— И то пора. Только, вот, как ни живешь, а все завтрашнего предмета не угадаешь. Сегодня десять предметов — думаешь: будет! — ан завтра — одиннадцатый! И всё по затылку да по затылку — хлобысь! А мы бы, вашескородие, и без предметов хорошохонько прожили бы.
— Верю вам, что без предметов удобнее, да нельзя этого, любезный. Во-первых, как я уже сказал, казне деньги нужны; а во-вторых, наука такая есть, которая только тем и занимается, что предметы отыскивает.
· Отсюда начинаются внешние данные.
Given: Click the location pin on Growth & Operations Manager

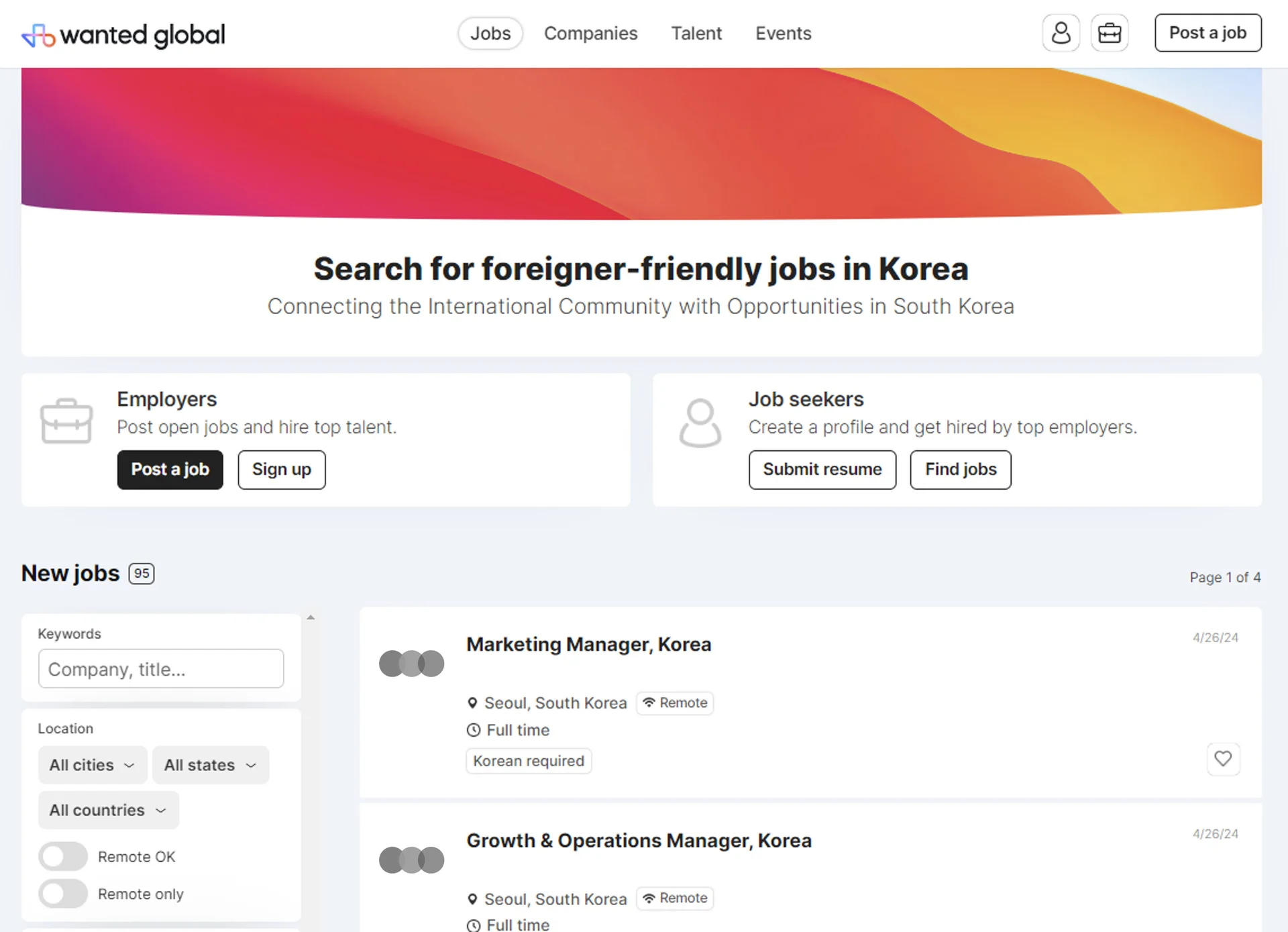Looking at the screenshot, I should click(473, 899).
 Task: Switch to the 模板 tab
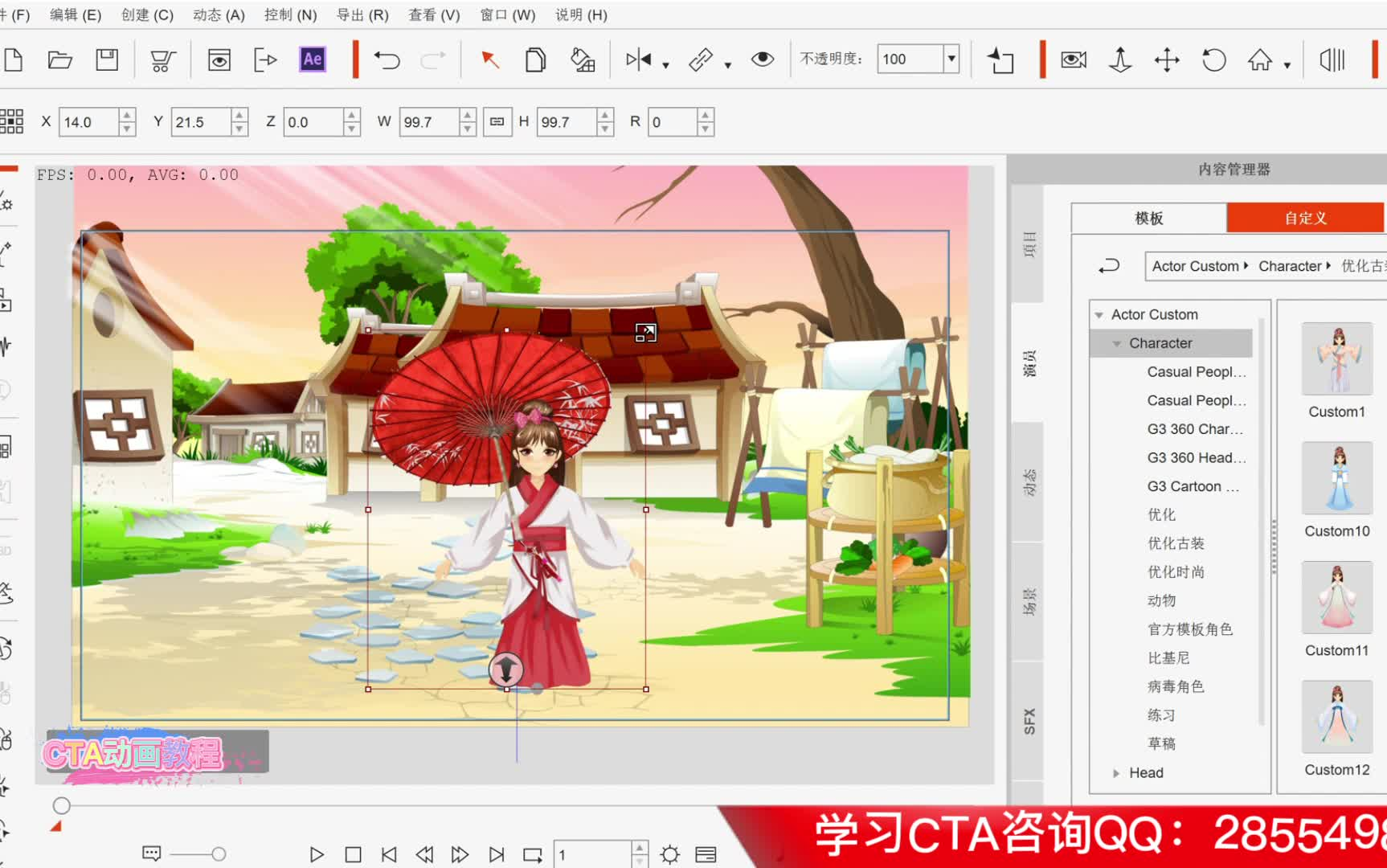tap(1148, 217)
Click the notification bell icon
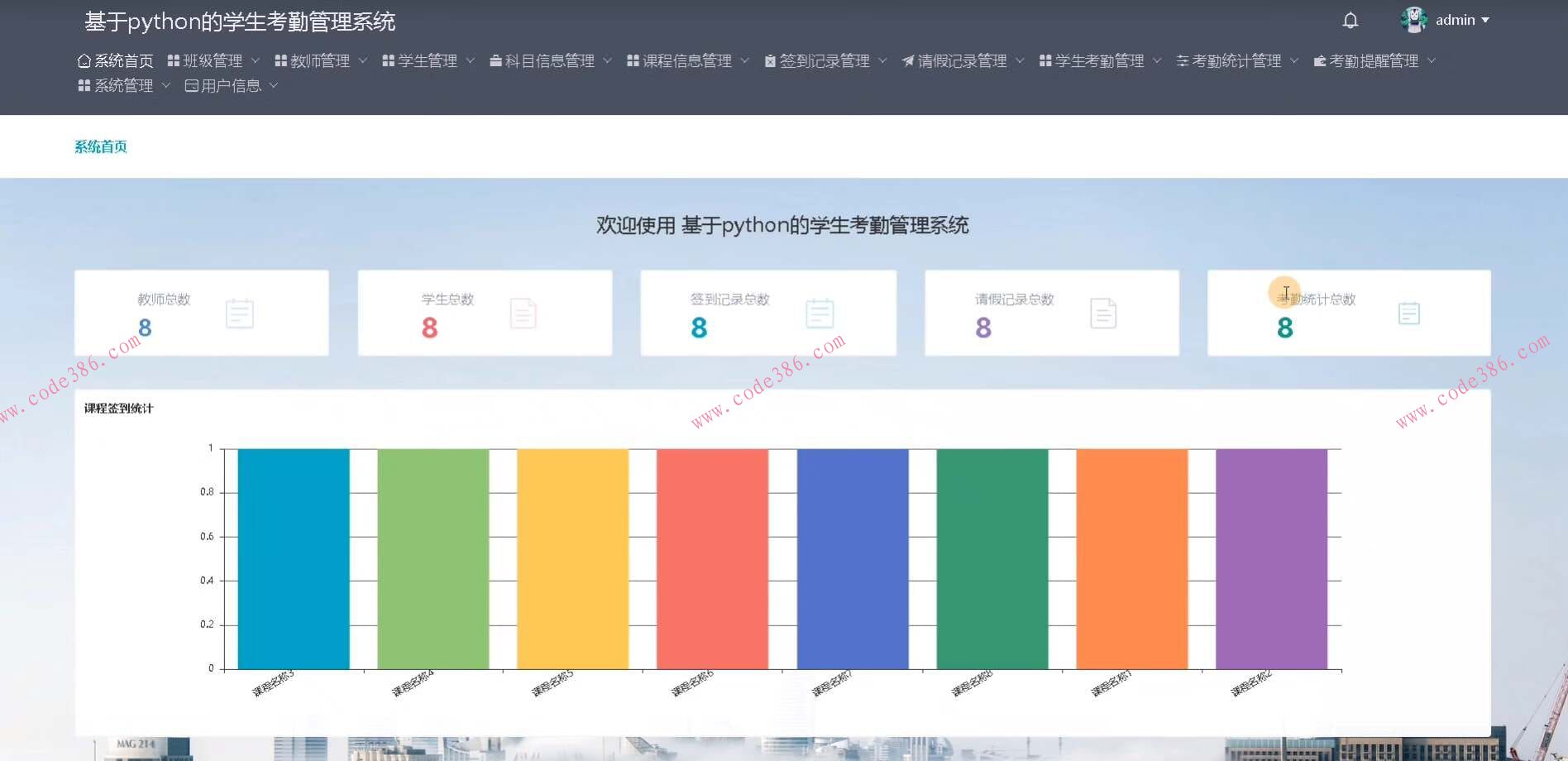 pyautogui.click(x=1350, y=19)
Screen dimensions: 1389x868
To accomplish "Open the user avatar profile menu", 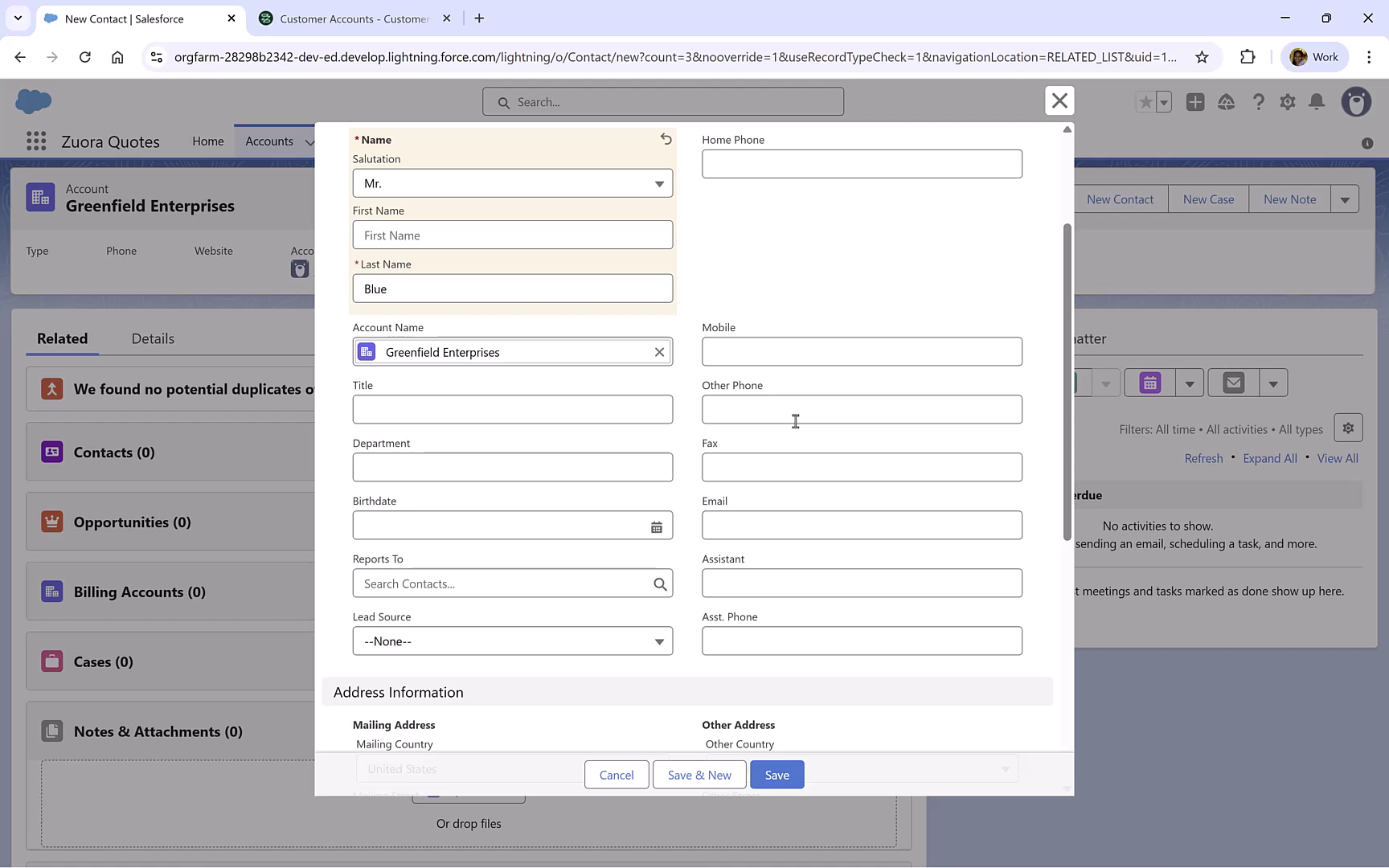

Сначала по наружности человека осмотрит — одни предметы отыщет, потом и во внутренности заглянет, а там тоже предметы сидят. Разыщет наука, что следует, а чиновники на ус между тем мотают, да, как наступит пора, и начнут по городам разъезжать. И как только заприметят полезный предмет — сейчас протокол!
— И сколько с нас этих сборов сходит — страсть! И на думу, и на мирское управление, и на повинности, а потом пойдут портомойные, банные, мостовые, училищные, больничные. Да нынче еще мода на монаменты пошла… Месяца не пройдет, чтоб мещанский староста не объявил, что копейки три-четыре в год нового схода не прибавилось. Платишь-платишь — и вдруг: отдай два с полтиной!
— И отдадите.
— Беспременно это купец Бархатников на меня чиновника натравил. Недаром он намеднись смеялся: «Вот ты работаешь, Гришка, а правов себе не выправил». Я, признаться, тогда не понял: это вам, брюхачам, говорю, права нужны, а мы и без правов проживем! А теперь вот оно что оказалось! Беспременно это его дело! Так, стало быть, завтра в протокол меня запишут, а потом прямой дорогой в кабак!
Однако ж на другой день он навестил меня уже с обновкой. Купец Поваляев дал ему, один за другим, сто щелчков в нос и за это внес требуемую пошлину.
И тут, стало быть, дело не обошлось без битья.
Один только раз Гришка пришел ко мне благодушный, как будто умиротворенный и совсем трезвый. Он только что воротился из «своего места», куда ходил на престольный праздник Спаса преображения.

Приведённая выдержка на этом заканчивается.